A common guideline for retirement, known as the 4% rule, suggests withdrawing 4% of your total retirement savings in the first year and adjusting that amount for inflation annually to make your money last about 30 years. For a $1 million portfolio, this means withdrawing $40,000 in the first year.
The 4% rule is a strategy that says you should withdraw 4% of your retirement savings in your first year of retirement. In subsequent years, tack on an additional 2% to adjust for inflation. For example, if you have $1 million saved under this strategy, you would withdraw $40,000 during your first year in retirement.
Each year you can withdraw as much as you like through your account-based super income stream, unless you're receiving a transition to retirement income stream.
The 4% rule suggests that retirees can withdraw 4% of their retirement savings in the first year of retirement and then adjust that amount for inflation each subsequent year. This approach aims to provide a steady income stream while preserving the longevity of the retirement portfolio.
The 4 Percent Rule
Based on this rule, withdrawing 4 percent from $750,000 would give you $30,000 per year. If your living expenses are close to or below that amount, and you have other sources of income like Social Security or a pension, your savings could last through a typical retirement.
Only a small percentage of Americans retire with $1 million or more in retirement savings, with figures from the Federal Reserve and Employee Benefit Research Institute (EBRI) showing around 3.2% of retirees hitting that mark, though some sources cite slightly lower numbers for all Americans (around 2.5%) or higher estimates for households nearing retirement (over 10% of older households have $1M+ net worth, not just retirement funds). The reality is most retirees have significantly less, with the median for ages 65-74 being around $200,000-$609,000 in retirement accounts.
The $1,000 a month rule is a retirement guideline suggesting you need about $240,000 saved for every $1,000 per month in desired income, based on a 5% annual withdrawal rate (5% of $240k is $12k/year, or $1k/month). It's a simple way to set savings goals, but it doesn't account for inflation, taxes, or other income like Social Security, so it's best used as a starting point, not a complete plan.
$800,000 can last anywhere from 15 to over 30 years in retirement, depending heavily on your annual spending, investment returns, and additional income (like Social Security). A common guideline, the 4% Rule, suggests withdrawing $32,000 in the first year (adjusting for inflation), potentially lasting 30 years; however, higher spending (e.g., $50k-$60k/year) reduces longevity to 20-29 years, while a lower withdrawal rate or income from other sources significantly extends it.
Technically, yes – but there are significant factors to weigh before pursuing this route. While spending down your super may reduce your assessable assets and potentially increase the Age Pension you're eligible for, it's crucial to consider how this could impact your financial security and lifestyle in retirement.
You can withdraw any amount, but withdrawing $10,000 or more in a single transaction triggers a mandatory Currency Transaction Report (CTR) filed by your bank with FinCEN (Financial Crimes Enforcement Network), flagging it for potential scrutiny, though it's not inherently illegal; amounts over $5,000 might also raise internal bank flags, and intentionally breaking up transactions (structuring) to avoid the $10k threshold is illegal and gets flagged.
Roughly 7% to 9% of American households have $500,000 or more in retirement savings, though figures vary slightly by source, with data from late 2025 suggesting around 7.2% and older 2022 data indicating about 9%, showing it's a significant milestone achieved by less than one in ten families, despite higher averages driven by wealthy individuals.

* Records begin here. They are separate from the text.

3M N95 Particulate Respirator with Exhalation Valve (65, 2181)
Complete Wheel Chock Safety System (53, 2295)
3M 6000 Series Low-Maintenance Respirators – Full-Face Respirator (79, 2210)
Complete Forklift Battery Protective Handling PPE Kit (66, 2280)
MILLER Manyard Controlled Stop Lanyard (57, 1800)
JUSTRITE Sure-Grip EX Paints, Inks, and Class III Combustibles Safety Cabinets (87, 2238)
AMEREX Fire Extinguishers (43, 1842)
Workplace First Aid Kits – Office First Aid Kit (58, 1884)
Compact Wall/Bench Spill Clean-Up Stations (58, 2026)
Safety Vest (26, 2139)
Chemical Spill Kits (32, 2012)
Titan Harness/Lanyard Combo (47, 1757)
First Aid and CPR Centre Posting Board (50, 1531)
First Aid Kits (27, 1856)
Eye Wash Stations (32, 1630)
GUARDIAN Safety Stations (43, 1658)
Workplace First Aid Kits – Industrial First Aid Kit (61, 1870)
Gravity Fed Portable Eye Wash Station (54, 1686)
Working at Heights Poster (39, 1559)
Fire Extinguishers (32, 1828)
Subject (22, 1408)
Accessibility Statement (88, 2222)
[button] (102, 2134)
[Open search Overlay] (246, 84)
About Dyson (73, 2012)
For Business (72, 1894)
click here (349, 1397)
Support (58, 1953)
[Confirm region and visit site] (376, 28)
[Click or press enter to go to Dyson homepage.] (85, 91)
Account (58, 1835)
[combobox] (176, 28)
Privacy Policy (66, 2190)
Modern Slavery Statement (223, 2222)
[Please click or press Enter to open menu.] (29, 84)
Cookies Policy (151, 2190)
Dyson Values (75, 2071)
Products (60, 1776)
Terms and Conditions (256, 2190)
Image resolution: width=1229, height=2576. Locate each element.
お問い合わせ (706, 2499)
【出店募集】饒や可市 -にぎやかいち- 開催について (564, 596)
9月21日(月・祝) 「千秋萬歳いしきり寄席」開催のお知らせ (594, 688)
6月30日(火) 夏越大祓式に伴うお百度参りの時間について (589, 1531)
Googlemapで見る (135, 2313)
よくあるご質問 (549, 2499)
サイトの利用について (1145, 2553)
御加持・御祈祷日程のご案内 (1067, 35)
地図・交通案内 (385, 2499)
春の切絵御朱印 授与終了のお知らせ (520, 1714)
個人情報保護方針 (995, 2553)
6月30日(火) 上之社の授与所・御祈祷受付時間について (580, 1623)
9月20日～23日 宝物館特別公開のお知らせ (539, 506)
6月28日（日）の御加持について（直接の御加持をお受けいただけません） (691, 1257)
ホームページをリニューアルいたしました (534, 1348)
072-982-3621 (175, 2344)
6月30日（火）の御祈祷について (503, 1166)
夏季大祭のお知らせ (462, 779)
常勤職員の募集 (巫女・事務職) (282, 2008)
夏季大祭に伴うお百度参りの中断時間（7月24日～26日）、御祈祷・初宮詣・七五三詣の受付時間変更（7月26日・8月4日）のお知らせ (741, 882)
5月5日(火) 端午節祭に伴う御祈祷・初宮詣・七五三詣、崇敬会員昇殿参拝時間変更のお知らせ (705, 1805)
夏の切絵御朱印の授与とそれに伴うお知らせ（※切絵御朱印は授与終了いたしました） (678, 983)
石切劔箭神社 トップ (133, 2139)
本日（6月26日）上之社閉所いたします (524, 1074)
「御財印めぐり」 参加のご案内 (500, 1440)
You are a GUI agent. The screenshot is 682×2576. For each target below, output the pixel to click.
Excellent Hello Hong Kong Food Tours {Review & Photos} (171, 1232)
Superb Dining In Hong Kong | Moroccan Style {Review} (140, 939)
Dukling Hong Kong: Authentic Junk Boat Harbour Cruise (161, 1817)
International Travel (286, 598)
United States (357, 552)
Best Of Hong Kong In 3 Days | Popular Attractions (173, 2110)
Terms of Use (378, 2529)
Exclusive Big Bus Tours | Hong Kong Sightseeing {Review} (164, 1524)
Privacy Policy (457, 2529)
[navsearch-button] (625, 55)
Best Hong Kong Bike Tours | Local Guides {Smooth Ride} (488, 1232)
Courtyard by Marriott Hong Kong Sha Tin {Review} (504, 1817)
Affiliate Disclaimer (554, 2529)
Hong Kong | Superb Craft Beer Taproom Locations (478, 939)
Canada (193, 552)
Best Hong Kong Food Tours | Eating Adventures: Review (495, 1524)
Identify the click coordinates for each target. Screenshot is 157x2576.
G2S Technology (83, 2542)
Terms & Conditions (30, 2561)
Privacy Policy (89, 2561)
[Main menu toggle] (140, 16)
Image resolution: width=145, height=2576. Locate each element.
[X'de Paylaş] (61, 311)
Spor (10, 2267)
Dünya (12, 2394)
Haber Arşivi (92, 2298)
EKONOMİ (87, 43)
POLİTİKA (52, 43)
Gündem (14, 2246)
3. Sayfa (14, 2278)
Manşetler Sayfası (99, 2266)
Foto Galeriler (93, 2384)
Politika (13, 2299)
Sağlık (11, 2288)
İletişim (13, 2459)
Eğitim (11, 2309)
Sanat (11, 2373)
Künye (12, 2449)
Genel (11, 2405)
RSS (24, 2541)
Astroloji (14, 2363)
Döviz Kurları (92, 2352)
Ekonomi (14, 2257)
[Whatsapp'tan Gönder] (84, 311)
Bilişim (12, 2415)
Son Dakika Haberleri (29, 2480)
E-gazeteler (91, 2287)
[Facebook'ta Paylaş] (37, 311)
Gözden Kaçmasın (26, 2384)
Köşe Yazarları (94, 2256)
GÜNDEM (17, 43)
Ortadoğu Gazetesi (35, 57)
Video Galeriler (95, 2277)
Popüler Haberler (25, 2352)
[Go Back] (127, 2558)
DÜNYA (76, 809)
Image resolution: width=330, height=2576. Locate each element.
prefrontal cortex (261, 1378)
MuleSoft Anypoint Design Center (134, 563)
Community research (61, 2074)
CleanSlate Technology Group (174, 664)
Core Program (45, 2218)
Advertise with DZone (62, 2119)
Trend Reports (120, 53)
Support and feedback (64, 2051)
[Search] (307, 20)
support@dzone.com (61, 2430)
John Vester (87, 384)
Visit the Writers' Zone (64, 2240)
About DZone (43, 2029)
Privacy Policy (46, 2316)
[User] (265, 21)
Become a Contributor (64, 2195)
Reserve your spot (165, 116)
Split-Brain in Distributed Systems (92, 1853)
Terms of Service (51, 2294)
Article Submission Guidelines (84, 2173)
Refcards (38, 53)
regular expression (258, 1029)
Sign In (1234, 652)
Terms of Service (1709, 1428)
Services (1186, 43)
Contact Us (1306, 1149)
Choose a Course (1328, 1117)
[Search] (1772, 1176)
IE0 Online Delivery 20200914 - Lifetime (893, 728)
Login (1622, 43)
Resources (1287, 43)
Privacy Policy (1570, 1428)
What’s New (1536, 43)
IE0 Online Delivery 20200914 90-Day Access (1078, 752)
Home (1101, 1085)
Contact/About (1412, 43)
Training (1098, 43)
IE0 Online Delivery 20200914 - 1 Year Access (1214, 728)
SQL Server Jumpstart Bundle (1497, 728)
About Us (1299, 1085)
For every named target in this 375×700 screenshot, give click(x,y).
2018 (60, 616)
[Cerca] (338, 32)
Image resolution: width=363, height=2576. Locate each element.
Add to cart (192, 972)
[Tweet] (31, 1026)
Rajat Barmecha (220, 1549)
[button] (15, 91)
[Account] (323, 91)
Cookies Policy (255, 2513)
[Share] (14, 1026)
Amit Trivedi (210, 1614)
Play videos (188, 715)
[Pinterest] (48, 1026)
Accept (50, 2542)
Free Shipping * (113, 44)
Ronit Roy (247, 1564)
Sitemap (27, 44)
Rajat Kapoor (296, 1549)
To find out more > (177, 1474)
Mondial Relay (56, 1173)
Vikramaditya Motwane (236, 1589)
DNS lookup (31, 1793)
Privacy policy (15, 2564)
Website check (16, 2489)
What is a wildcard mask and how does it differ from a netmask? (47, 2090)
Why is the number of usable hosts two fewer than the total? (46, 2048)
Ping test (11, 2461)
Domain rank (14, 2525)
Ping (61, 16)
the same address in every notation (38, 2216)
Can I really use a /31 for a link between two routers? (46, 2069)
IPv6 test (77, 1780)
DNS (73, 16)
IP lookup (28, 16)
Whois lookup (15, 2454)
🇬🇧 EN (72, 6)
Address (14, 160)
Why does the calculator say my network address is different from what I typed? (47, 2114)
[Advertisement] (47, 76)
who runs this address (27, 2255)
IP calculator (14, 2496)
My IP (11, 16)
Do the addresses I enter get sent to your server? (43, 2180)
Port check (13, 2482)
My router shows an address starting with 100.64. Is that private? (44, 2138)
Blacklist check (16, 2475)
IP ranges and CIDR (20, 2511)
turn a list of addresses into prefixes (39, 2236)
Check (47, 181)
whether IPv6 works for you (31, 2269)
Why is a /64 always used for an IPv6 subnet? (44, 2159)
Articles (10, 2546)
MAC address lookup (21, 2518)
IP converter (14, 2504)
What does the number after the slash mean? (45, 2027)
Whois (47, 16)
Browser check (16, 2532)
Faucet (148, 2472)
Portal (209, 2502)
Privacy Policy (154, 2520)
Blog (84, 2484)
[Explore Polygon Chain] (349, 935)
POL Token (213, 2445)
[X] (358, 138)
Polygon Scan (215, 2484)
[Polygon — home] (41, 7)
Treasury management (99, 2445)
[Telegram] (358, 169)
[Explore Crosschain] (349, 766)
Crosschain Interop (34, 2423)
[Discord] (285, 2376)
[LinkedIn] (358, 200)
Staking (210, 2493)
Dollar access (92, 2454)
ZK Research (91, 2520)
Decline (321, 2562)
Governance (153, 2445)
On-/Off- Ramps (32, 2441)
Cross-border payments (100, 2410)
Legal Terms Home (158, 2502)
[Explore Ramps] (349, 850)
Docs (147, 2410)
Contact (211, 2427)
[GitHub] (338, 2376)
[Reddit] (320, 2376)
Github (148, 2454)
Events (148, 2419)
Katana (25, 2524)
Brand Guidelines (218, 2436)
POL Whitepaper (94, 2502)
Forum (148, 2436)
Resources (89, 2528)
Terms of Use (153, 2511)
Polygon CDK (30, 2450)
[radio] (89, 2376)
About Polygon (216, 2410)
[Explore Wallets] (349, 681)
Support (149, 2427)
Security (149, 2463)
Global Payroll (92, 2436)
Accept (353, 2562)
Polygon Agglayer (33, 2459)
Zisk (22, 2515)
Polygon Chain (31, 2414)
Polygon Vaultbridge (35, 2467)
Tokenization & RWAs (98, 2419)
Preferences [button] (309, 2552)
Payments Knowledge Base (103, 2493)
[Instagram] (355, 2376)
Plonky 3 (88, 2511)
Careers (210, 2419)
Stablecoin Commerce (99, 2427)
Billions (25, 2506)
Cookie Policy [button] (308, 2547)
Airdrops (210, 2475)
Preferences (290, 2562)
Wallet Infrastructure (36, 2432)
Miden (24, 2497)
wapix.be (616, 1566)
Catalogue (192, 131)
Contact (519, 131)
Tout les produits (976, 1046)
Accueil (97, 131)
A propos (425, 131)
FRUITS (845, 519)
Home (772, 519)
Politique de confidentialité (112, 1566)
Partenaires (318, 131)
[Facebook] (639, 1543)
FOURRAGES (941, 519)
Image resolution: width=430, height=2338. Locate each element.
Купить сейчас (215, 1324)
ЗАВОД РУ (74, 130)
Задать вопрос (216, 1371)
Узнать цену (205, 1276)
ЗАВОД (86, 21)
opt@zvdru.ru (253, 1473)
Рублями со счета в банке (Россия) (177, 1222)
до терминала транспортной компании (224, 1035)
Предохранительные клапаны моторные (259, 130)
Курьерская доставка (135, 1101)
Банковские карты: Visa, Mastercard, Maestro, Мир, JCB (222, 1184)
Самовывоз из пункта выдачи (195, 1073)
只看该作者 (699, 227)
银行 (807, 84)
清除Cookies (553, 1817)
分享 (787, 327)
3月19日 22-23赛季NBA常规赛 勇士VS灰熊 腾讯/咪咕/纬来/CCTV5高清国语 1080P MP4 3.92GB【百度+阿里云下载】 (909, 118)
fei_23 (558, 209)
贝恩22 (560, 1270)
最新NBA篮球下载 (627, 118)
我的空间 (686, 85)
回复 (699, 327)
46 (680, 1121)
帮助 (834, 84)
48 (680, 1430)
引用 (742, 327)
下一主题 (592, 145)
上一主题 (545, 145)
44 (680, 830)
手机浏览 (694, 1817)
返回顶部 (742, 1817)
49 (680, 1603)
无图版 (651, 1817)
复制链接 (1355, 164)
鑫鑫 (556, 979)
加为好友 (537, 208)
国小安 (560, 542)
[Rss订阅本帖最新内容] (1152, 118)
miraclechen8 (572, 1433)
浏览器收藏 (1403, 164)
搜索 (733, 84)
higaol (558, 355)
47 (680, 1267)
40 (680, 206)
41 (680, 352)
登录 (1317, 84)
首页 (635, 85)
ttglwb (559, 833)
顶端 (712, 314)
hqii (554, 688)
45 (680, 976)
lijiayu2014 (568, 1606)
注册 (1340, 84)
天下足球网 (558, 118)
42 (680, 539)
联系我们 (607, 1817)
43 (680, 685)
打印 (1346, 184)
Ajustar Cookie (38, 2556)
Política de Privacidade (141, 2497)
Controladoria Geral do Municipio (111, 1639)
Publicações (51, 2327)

To know how much you need in your 401(k) to retire, aim for 10 times your salary by retirement age (around 67), using benchmarks like 1x income by 30, 3x by 40, 8x by 60, but your actual number depends on your lifestyle, spending, and other income (Social Security, pensions). A common goal is needing 80-85% of your pre-retirement income annually, so use a retirement calculator or the "Rule of 25" (25x first-year expenses) as guides, adjusting for your unique situation.
Only a small fraction of Americans, around 1.8% of U.S. households, have $2 million or more saved in retirement accounts, according to analyses of Federal Reserve data by organizations like the Employee Benefit Research Institute (EBRI). This puts them in a very elite group, as most people fall far short of this milestone, with far fewer reaching $3 million (around 0.8%).
A common starting point is to estimate that you'll need about 70% to 80% of your pre-retirement income to maintain your standard of living in retirement. For example, if you earn $150,000 annually while working, you might need between $105,000 to $120,000 as a starting point in retirement.
A $150k salary is quite good and relatively rare, placing a household in the top 10-20% nationally, far above the median income, but its "wealth" status varies significantly by location, feeling middle-class in high-cost areas like San Francisco but affluent in lower-cost regions. While it's well above the national median ($70k-$100k range), it's not yet top 1% ($450k+) but puts you in the upper-middle class for most places.